• What is expected:
Copy the records word for word, from the line containing "1080x1080 pixels. How" through the last line of the records.
>> Begin
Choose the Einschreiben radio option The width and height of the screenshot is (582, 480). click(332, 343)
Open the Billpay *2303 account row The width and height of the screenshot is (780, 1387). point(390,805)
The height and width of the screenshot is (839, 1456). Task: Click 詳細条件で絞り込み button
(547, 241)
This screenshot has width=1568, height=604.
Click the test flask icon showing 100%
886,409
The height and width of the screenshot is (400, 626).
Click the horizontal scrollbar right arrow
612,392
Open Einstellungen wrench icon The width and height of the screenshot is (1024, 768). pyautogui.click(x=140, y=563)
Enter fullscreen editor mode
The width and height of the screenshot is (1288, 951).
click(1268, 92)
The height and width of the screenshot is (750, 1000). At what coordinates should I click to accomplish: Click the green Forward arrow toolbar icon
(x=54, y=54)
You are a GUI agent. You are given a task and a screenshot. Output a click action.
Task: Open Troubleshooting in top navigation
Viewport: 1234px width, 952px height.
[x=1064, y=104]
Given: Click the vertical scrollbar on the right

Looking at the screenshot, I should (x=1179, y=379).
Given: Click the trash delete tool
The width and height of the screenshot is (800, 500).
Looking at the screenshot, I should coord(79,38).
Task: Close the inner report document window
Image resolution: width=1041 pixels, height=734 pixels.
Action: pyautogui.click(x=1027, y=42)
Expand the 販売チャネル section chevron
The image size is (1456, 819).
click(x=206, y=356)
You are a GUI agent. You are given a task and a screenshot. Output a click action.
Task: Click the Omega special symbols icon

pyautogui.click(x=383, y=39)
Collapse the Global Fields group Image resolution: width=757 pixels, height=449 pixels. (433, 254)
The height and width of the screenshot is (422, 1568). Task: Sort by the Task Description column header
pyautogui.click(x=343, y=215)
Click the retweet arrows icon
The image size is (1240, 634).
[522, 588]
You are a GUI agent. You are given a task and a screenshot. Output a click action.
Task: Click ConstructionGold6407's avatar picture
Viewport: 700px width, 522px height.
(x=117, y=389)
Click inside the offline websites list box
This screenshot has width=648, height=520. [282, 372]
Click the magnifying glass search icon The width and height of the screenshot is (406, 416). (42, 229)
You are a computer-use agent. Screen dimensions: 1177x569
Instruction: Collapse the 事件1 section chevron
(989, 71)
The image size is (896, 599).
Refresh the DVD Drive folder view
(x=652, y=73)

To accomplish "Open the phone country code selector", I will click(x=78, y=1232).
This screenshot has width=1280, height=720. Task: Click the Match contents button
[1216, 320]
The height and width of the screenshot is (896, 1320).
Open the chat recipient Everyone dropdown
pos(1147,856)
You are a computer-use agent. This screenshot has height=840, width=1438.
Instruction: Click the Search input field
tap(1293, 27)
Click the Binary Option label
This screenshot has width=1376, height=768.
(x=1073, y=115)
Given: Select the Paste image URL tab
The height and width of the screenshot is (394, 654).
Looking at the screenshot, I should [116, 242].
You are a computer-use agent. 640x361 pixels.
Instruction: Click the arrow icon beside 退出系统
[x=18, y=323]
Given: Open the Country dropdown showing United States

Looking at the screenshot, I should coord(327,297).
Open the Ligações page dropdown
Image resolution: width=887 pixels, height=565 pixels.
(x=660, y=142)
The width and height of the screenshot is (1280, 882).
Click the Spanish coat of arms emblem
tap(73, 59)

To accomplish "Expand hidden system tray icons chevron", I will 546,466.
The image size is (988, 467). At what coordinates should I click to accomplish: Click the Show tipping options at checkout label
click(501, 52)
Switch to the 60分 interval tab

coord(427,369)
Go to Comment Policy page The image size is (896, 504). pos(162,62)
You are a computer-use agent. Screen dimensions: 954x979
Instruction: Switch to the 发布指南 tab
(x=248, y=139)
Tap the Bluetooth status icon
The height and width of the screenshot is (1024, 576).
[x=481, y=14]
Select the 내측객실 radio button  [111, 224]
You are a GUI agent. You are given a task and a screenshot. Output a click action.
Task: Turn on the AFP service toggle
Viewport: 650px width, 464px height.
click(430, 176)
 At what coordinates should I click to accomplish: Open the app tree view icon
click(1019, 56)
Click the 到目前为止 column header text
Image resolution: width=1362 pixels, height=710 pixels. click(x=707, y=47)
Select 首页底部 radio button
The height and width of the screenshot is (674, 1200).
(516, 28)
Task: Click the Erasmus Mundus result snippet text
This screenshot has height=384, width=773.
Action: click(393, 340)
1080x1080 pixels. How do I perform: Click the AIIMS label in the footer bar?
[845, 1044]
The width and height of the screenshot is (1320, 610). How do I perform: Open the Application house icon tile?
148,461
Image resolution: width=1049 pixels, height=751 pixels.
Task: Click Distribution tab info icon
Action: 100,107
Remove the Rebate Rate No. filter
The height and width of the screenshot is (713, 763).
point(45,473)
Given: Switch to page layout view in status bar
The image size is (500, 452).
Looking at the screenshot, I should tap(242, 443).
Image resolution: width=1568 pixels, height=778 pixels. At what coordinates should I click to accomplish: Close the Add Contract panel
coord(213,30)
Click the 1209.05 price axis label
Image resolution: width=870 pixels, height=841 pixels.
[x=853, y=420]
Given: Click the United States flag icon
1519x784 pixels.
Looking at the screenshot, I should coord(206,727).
>> End
• Right answer:
1080x1080 pixels. How do I perform: Click the AIIMS label in the footer bar?
[845, 1044]
The width and height of the screenshot is (1320, 610). How do I perform: Open the Application house icon tile?
148,461
Image resolution: width=1049 pixels, height=751 pixels.
Task: Click Distribution tab info icon
Action: 100,107
Remove the Rebate Rate No. filter
The height and width of the screenshot is (713, 763).
point(45,473)
Given: Switch to page layout view in status bar
The image size is (500, 452).
Looking at the screenshot, I should tap(242, 443).
Image resolution: width=1568 pixels, height=778 pixels. At what coordinates should I click to accomplish: Close the Add Contract panel
coord(213,30)
Click the 1209.05 price axis label
Image resolution: width=870 pixels, height=841 pixels.
[x=853, y=420]
Given: Click the United States flag icon
1519x784 pixels.
Looking at the screenshot, I should coord(206,727).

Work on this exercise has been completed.